B. Distribution and the channels

  1. Trace, with a simple diagram, how a hard, catastrophe-exposed risk like Harbor Steel moves from the insured to the underwriter through the retail and wholesale channels. Label where (and why) the second intermediary enters. (§39.1, §39.2)
  2. A risk is placed in the surplus-lines (non-admitted) market. State three concrete things that change versus an admitted placement — for the insured and for you, the underwriter. (§39.2; recall Chapter 4)
  3. Explain why the interesting risks — the ones where underwriting judgment earns its keep — tend to live in or near the E&S market, and connect that to the claim that technology augments rather than replaces the underwriter (Chapter 36). (§39.2)
  4. An MGA is described as a wholesaler who also holds delegated underwriting authority. When you work at a carrier that delegates to MGAs, how does your job change — what are you now "underwriting"? (§39.2; Chapter 38)

C. Reading submission quality (find the red flag)

  1. A submission arrives with: one unsigned ACORD; "loss runs to follow"; a single lump building value with no SOV; no supplemental for the account's known welding hazard; and the note "need it bound tomorrow." Identify every warning sign, say what each one signals, and state exactly what you do next. (§39.3)
  2. Two brokers send you the same 60-employee plastics manufacturer (Figure 39.1). Broker A discloses a past dust-collection fire and the housekeeping fix up front; Broker B omits the dust hazard entirely. The risk is identical. Explain why you treat the two submissions differently and what, precisely, submission quality does and does not tell you about the underlying risk. (§39.3)
  3. The chapter says "do not quote what you cannot see." A colleague counters: "In a soft market with a production target, a quick optimistic quote keeps the broker happy and we can always re-rate later." Rebut this, naming the specific harm and the theme it violates. (§39.3, §39.5)
  4. Explain the claim that "you are always teaching your market what you will accept." How does accepting thin submissions worsen the quality of what a broker sends you next time, and how does requiring quality improve it? (§39.3)

D. Building and protecting the relationship

  1. Describe the virtuous loop the chapter draws between the three relationship behaviors and your loss ratio. Then describe the vicious loop. Why does the chapter say "nobody decides to enter the bad loop"? (§39.4)
  2. Of trust, responsiveness, and consistency, the chapter calls consistency the most underrated. Explain why — what can a broker do for you if your appetite and pricing are predictable that they cannot do if they swing? (§39.4)
  3. The chapter draws two lines the relationship must not cross. Name both — the regulatory one (around inducements/rebating) and the underwriting one (around writing or pricing a risk) — and explain why a broker worth having does not actually want you to cross the second. (§39.4)
  4. A broker complains that you decline too many of their submissions. On reflection you realize the real issue is that you are slow and silent, not that you are strict. Explain why a fast, specific decline is more valuable to a broker than a slow maybe, and rewrite a one-line "Declined." into a relationship- building decline. (§39.4, §39.5)

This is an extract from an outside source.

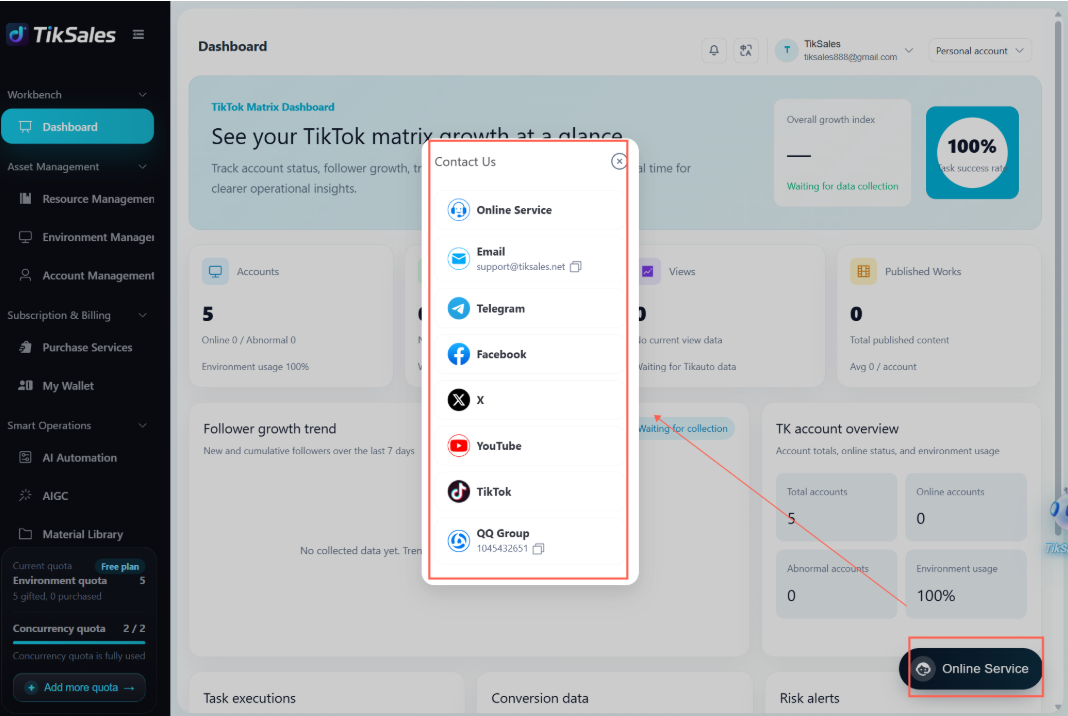Open the Facebook contact link
Viewport: 1068px width, 716px height.
529,354
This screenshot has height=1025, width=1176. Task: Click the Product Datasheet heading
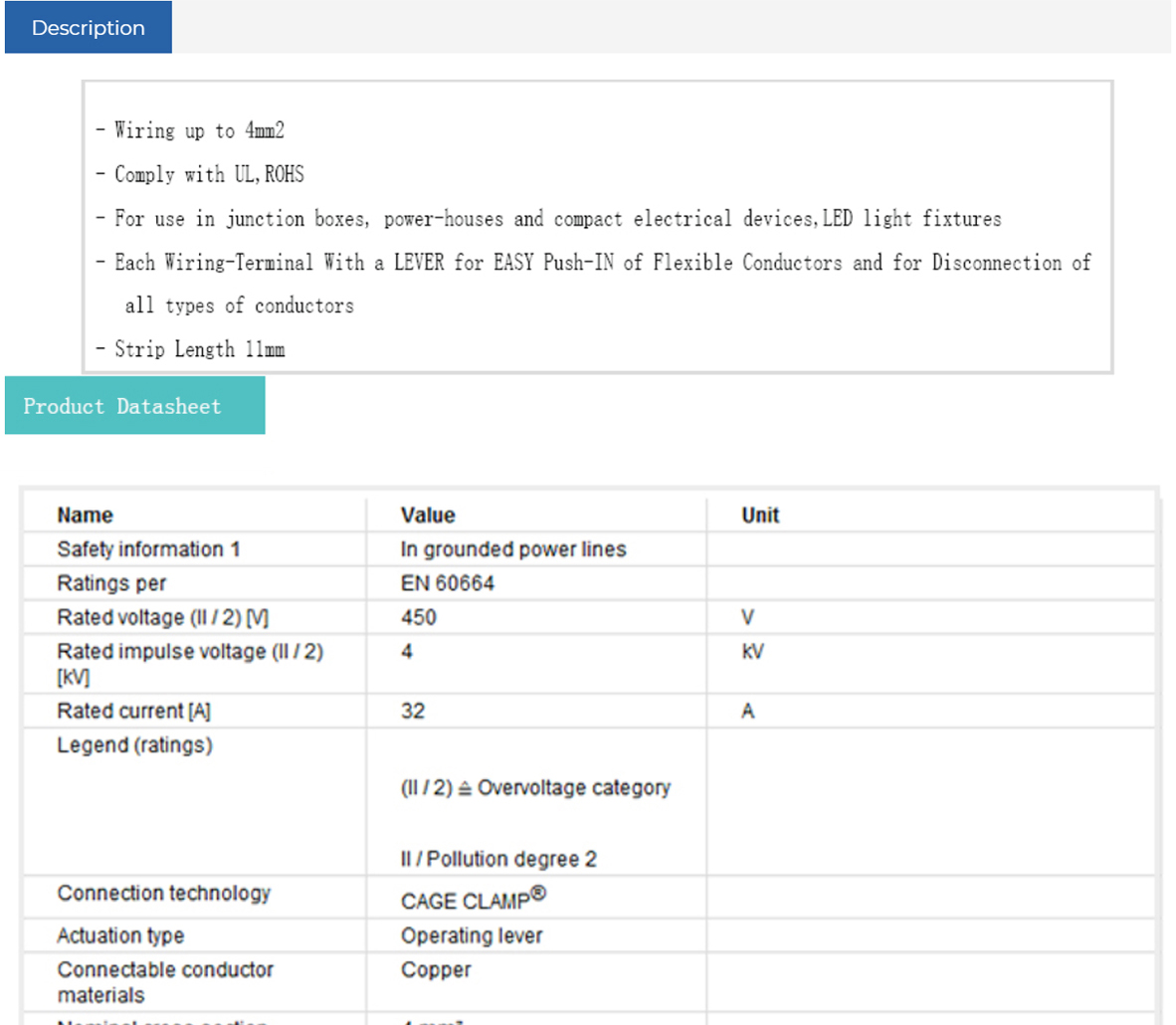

E. Negotiation (underwrite this submission / find the terms)

  1. Work the Harbor Steel negotiation (Figure 39.2). Meridian asks you to (a) lower the named- windstorm deductible, (b) restore replacement cost on the roof now, and (c) loosen the subjectivities. For each ask, state whether you hold or flex, why, and what you give the broker to bring back to the client. Identify which single ask is the firm line and explain what makes it non-negotiable. (§39.5; The Underwriting File)
  2. A broker pushes back hard on your premium for a manufacturing account. List four non-price levers from your coverage-structuring toolkit (Chapter 12) you could use to bridge the gap, and explain how at least one of them improves the risk while it lowers the price. (§39.5)
  3. (Price this risk — a negotiation calculation.) You have quoted a property account at an indicated premium of \$60,000, built as roughly \$42,000 of expected loss plus a \$15,000 expense load plus a \$3,000 profit/contingency load (all figures illustrative). The broker says the incumbent is at \$54,000 and asks you to match. (a) If you simply cut to \$54,000 with no change to the risk, what is consumed first — and what does that do to the profit/contingency load and to rate adequacy (Chapter 11)? (b) Propose a structural change (e.g., raising the deductible) that could legitimately lower the expected-loss component and let you reach a lower price you can still defend. (c) State the one thing you must not do. (§39.5, §39.6)
  4. A long-standing, friendly broker leans on the relationship to get you to drop an adequate rate 10% on a deadline. Walk through the disciplined response: what you hold, what you offer instead, how you explain it, and what holding the line does to the relationship over a career — versus what folding does. (§39.5)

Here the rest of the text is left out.